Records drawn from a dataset
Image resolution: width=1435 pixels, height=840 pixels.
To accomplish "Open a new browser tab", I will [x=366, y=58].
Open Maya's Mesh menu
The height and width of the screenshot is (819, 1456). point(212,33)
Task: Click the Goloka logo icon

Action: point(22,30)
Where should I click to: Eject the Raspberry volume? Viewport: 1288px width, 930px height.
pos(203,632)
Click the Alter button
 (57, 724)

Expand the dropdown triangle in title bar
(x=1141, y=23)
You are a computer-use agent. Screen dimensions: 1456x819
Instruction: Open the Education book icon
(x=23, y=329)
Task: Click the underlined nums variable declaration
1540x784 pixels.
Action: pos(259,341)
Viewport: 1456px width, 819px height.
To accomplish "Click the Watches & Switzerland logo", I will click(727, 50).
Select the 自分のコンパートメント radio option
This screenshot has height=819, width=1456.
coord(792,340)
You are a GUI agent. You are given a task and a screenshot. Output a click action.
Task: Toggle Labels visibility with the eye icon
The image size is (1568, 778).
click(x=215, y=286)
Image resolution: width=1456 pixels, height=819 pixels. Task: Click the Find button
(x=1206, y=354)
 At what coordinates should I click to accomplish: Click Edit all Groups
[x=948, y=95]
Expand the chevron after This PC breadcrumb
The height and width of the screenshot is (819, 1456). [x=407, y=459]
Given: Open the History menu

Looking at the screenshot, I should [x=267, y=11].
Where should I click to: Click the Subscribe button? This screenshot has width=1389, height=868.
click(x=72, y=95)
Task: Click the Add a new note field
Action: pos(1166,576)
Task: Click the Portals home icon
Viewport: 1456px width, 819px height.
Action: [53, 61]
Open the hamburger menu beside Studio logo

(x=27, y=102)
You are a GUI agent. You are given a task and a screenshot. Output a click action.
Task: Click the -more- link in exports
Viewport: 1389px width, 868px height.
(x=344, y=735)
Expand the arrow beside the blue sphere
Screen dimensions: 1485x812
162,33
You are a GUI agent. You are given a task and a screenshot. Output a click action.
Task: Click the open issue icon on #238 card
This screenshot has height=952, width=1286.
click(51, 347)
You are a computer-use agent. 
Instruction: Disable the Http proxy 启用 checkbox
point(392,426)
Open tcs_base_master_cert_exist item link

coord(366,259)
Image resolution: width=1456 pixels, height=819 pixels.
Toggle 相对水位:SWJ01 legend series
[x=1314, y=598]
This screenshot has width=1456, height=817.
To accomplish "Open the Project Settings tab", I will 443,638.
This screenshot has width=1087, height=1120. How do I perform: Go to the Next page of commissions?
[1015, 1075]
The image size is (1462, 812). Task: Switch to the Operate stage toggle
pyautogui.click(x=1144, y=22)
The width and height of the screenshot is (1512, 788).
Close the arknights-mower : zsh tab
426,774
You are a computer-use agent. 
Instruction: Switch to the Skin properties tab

## Problem description
An exact copy of the lines above between the line holding "Task: Click the Portals home icon" and the line holding "Task: Click the -more- link in exports", inclusive, is the whole answer.

## The completed task
Task: Click the Portals home icon
Viewport: 1456px width, 819px height.
Action: [53, 61]
Open the hamburger menu beside Studio logo

(x=27, y=102)
You are a GUI agent. You are given a task and a screenshot. Output a click action.
Task: Click the -more- link in exports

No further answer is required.